| Excerpted passage |
-- begin --

So, my average yearly cost is about $4000.
That of course doesn't include tack. My tack, which is cheap because I use synthetics, cost around $700.
_Posted via Mobile Device_


----------



## apachiedragon (Apr 19, 2008)

You know, Let, we had a major MAJOR drought here a few years back. Everyone was driving out of state to get hay and prices nearly tripled. Here, and most areas in NC, the prices went back down to normal, but I wonder if the hay guys near you got greedy and just decided to keep the prices up because they knew people would buy it? Have you checked the upper edge of SC? We got some awesome hay from there that year for cheap when we couldn't find any here.


----------



## Hidalgo13 (Dec 24, 2010)

Gas is 1.27$ to 1.33$ a Litre where I am. Basically 4.80$ to 5, 03$ a gallon. 

And dewormer is never under 15$ unless it's on sale. Regular prices are between 15 and 22 bucks a tube. 

... Gosh I need to move when I am older.


----------



## MN Tigerstripes (Feb 20, 2009)

The most I've paid for hay was $4 a small square... And that was the spring after a terrible drought summer, so there was barely any hay to be found.

Wormer is between $10-15 per tube

The grain I feed is $25 for a 50lb bag. In the summer they get 1/4lb each 1x daily and in the winter they get a 1/2 lb each 2x a day. So a bag will last me almost the entire summer and in the winter it's a little over 1 bag a month. 

But again I have really easy keepers/low maintenence horses.


----------



## MacabreMikolaj (May 9, 2009)

My aunt brings me back boxes of dewormer from the US which helps. It's tricky because usually only ivermectin is cheap, but she grabbed me a box of 12 tubes and it worked out to like $5 a piece. You can't get it for under like $15 here, so I ain't complaining! Still have to buy the expensive stuff for pyrantel and praziquantel, but saving $20 once a year on dewormer is fine by me!

-- end --

[Interface element records]
-- begin --

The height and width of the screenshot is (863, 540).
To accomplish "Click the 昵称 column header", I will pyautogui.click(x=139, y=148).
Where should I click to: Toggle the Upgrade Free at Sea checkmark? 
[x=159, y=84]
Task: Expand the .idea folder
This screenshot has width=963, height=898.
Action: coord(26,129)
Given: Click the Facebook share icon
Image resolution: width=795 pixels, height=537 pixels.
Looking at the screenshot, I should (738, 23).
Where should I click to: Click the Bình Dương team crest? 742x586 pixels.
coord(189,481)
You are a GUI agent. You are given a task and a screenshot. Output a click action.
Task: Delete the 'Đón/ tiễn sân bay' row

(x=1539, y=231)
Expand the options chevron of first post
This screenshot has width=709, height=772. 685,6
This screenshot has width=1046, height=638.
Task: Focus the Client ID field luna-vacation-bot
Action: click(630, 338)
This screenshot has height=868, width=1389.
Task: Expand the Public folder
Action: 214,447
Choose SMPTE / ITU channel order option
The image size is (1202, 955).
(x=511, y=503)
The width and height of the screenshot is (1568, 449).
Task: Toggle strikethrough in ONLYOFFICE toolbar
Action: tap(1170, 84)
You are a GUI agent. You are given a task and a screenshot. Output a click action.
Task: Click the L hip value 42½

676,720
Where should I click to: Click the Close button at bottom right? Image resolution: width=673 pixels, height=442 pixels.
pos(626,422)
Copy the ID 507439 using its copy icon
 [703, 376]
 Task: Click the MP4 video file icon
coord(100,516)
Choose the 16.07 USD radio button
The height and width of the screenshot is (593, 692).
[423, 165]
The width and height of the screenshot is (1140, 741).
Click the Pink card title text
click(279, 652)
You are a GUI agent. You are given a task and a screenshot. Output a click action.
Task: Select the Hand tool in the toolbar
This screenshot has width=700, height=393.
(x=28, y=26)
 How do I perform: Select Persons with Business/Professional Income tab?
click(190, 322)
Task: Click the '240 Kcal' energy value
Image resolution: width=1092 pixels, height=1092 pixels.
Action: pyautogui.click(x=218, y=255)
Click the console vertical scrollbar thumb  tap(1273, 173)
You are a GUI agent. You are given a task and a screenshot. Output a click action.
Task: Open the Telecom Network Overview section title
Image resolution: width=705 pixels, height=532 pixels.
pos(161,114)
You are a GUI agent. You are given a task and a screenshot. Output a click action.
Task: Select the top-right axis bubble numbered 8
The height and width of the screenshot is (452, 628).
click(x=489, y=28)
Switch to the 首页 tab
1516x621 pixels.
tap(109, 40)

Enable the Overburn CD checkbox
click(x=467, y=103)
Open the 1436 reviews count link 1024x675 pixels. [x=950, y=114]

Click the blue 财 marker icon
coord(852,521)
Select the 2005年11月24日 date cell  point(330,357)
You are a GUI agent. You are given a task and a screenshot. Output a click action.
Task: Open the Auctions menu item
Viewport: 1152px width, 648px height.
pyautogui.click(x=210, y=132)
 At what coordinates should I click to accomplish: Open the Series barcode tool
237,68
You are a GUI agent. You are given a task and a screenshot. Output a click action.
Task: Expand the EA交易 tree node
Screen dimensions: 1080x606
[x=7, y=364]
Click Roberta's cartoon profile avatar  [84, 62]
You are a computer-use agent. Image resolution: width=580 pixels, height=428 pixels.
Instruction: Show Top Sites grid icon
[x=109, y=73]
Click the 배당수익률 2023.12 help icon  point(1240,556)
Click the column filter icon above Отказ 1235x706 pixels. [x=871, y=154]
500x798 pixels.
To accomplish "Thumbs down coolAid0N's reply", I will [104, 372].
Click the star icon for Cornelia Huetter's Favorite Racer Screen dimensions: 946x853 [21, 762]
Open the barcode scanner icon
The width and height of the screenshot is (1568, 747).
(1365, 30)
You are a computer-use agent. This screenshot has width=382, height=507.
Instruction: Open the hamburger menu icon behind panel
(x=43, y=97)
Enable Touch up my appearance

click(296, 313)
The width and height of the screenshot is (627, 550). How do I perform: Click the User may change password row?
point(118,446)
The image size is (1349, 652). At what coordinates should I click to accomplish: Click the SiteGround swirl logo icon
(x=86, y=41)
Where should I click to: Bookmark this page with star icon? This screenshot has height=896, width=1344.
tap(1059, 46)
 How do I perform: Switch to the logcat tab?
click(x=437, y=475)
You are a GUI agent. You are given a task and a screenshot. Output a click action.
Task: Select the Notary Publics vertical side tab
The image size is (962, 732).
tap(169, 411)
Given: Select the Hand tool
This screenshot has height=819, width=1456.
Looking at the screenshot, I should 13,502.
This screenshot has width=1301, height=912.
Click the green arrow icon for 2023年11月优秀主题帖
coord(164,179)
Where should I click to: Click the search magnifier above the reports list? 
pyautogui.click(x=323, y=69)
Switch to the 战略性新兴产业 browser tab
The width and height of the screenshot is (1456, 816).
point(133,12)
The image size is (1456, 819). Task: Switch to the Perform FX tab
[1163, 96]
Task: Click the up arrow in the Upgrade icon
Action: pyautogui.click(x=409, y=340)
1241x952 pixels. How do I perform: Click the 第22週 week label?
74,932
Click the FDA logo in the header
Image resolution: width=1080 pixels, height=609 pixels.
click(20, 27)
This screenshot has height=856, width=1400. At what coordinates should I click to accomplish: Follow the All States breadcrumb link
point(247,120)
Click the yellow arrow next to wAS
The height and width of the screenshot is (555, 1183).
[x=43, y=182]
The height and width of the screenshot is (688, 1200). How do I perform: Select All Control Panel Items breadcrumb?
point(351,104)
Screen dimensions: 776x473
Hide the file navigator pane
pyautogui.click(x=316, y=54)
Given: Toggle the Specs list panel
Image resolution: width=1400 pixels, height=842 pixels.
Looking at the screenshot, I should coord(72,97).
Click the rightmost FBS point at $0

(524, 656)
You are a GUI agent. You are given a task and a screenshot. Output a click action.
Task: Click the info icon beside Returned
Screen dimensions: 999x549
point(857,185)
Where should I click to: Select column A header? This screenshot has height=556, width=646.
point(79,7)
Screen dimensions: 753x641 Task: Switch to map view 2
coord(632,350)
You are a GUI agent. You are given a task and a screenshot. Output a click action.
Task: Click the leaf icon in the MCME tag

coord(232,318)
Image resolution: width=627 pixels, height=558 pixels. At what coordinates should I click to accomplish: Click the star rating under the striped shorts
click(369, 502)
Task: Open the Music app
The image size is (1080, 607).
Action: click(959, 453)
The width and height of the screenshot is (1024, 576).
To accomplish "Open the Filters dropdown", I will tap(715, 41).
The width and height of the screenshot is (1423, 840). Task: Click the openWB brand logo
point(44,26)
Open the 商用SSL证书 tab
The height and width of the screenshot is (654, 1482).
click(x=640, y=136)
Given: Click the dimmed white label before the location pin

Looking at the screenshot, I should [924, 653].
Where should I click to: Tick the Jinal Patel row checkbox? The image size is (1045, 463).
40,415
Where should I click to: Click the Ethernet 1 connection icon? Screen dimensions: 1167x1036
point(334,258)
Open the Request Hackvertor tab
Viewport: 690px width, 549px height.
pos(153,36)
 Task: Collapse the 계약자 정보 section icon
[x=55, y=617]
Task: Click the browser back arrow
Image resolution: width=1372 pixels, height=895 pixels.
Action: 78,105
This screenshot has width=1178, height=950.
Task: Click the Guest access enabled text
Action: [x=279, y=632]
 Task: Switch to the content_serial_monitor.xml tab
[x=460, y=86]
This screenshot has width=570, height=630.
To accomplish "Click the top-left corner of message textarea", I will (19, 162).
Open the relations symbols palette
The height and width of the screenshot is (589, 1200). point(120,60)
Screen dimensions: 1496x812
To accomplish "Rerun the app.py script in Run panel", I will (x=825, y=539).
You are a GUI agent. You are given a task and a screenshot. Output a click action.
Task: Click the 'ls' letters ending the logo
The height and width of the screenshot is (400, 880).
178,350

-- end --

| To do |
1: Reproduce the portion of the forum thread that begins with the words containing "The most I've" and ends with "bag a month.".
2: According to the forum thread, why did MN Tigerstripes once pay as much as $4 for a small square of hay? Answer in one to three sentences.
3: In the forum thread, what price range per tube does MN Tigerstripes give for wormer?
The listing originates from a separate source.

| Per-task answers |
1:
The most I've paid for hay was $4 a small square... And that was the spring after a terrible drought summer, so there was barely any hay to be found.

Wormer is between $10-15 per tube

The grain I feed is $25 for a 50lb bag. In the summer they get 1/4lb each 1x daily and in the winter they get a 1/2 lb each 2x a day. So a bag will last me almost the entire summer and in the winter it's a little over 1 bag a month.

2: That price was paid in the spring following a terrible drought summer. Because of the drought, there was barely any hay to be found.

3: Between $10 and $15 per tube.